ARP-спуфинг (ARP spoofing — «подмена ARP», также ARP poisoning — «отравление ARP») — атака, эксплуатирующая уязвимости протокола ARP (Address Resolution Protocol, протокола разрешения адресов), который используется для определения MAC-адресов (физических сетевых адресов) устройств по их IP-адресам. Злоумышленники отправляют жертвам ARP-пакеты, устанавливающие соответствие между IP-адресами одних устройств в сети и MAC-адресами других устройств, например подконтрольных атакующим. В дальнейшем, если устройство жертвы отправляет данные на эти IP-адреса, злоумышленники могут перехватывать, модифицировать или перенаправлять сообщения.
Как работает протокол ARP
Для обмена данными устройствам в сети необходимо знать не только IP-, но и MAC-адрес получателя. ARP предполагает два основных способа определить MAC-адрес устройства, если известен его IP-адрес: найти запись о соответствии в локальном ARP-кэше или отправить широковещательный ARP-запрос, который получат все устройства в сети. В ответ на этот запрос устройство с нужным IP отправляет ARP-пакет, в котором указывает свой MAC-адрес. После этого соответствие IP-адреса указанному MAC-адресу сохраняется в кэше на устройстве-отправителе.
В некоторых случаях ARP-ответ рассылается без запроса на все устройства в сети.
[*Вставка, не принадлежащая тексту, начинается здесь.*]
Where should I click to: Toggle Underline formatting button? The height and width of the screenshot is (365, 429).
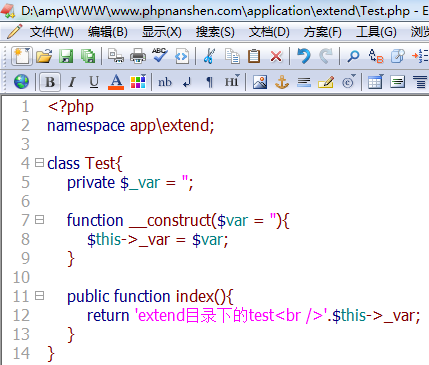coord(94,82)
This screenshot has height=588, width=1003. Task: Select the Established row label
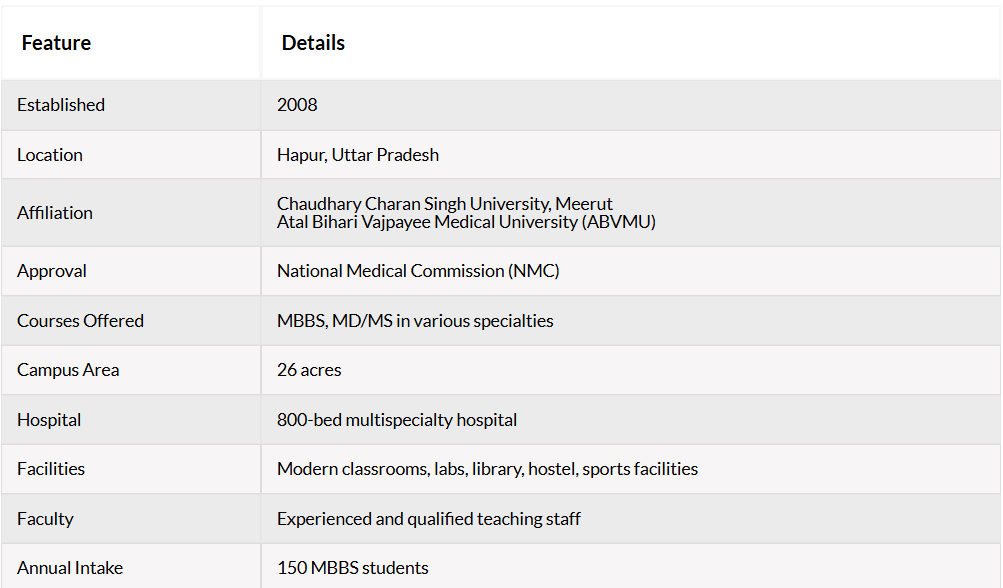61,105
Этот механизм называется gratuitous ARP и используется, например, для оповещения о смене IP- или MAC-адреса устройства или о том, что новое устройство подключилось к сети.
Механизм ARP-спуфинга
В протоколе ARP нет механизмов аутентификации, поэтому любое устройство в сети может отправить ARP-пакет с соответствием некоего IP-адреса некоему MAC-адресу, и устройства-получатели примут эту информацию как истинную. Злоумышленники могут использовать эту особенность для проведения атак следующих видов:
- Man-in-the-middle (MitM, атака «человек посередине»). Злоумышленник назначает свой MAC-адрес IP-адресу легитимного устройства в сети (например, сетевого шлюза), отправив поддельный пакет gratuitous ARP или поддельный ответ на ARP-запрос. Устройства жертвы, записавшие в кэш данные, предоставленные атакующими, начинают отправлять сетевые пакеты на их устройство. В результате злоумышленники могут просматривать и изменять содержимое этих пакетов, сбрасывать их или перенаправлять настоящему получателю. Целью MitM-атаки может быть шпионаж, распространение вредоносного ПО и т. д.
- DoS (атака «отказ в обслуживании»). Отправляя ARP-пакеты, назначающие множеству IP-адресов MAC-адрес одного устройства, злоумышленники могут добиться перегрузки этого устройства.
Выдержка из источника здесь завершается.